MATERIAL FOR THE TASK:
--- --- ---

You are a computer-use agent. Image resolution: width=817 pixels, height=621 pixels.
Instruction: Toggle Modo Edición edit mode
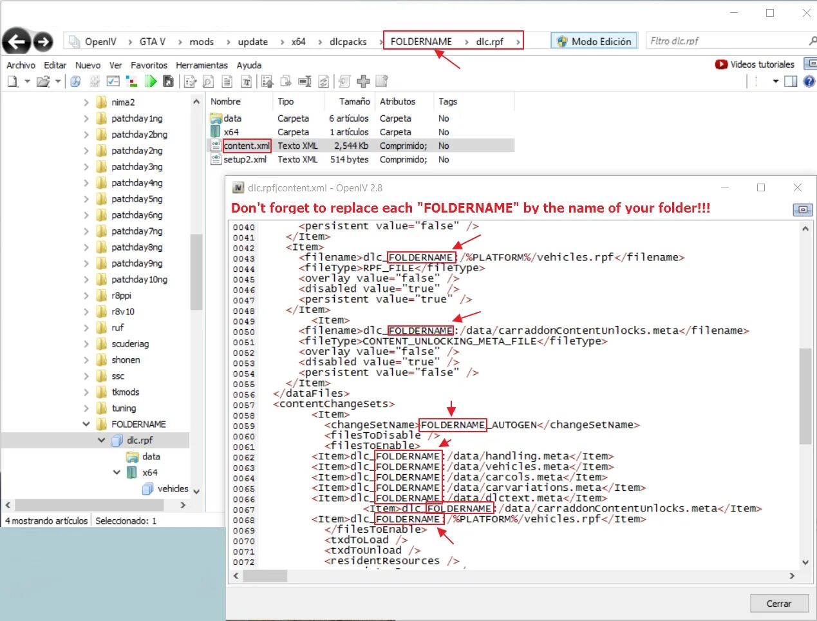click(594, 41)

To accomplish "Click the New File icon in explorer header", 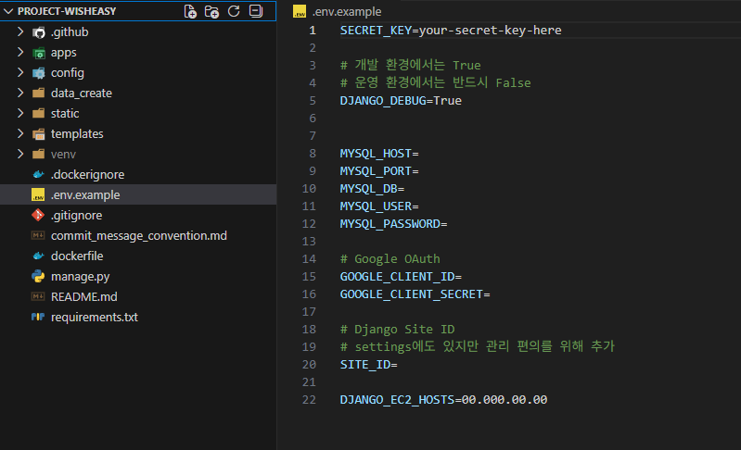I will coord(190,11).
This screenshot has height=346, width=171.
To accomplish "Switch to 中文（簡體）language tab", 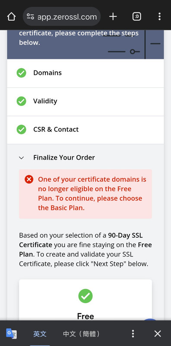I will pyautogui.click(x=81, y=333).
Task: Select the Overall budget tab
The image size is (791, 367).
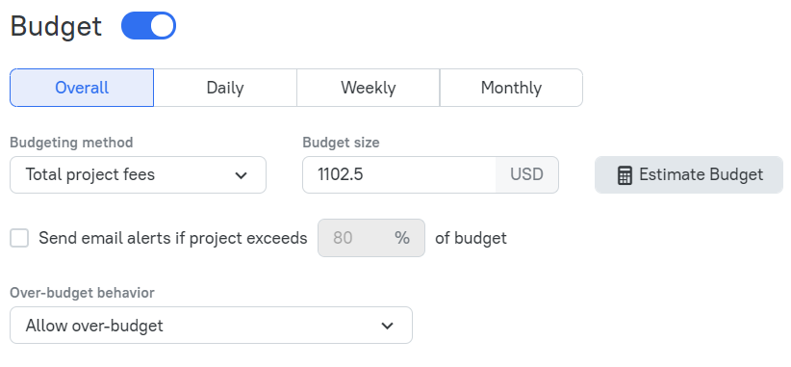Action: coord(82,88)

--- --- ---

WHAT THIS TASK INVOLVES: Every line of the listing that includes the word "width" belongs in the answer.

EXERCISE ANSWER:
You are a computer-use agent. Image resolution: width=817 pixels, height=621 pixels.
This screenshot has height=346, width=171.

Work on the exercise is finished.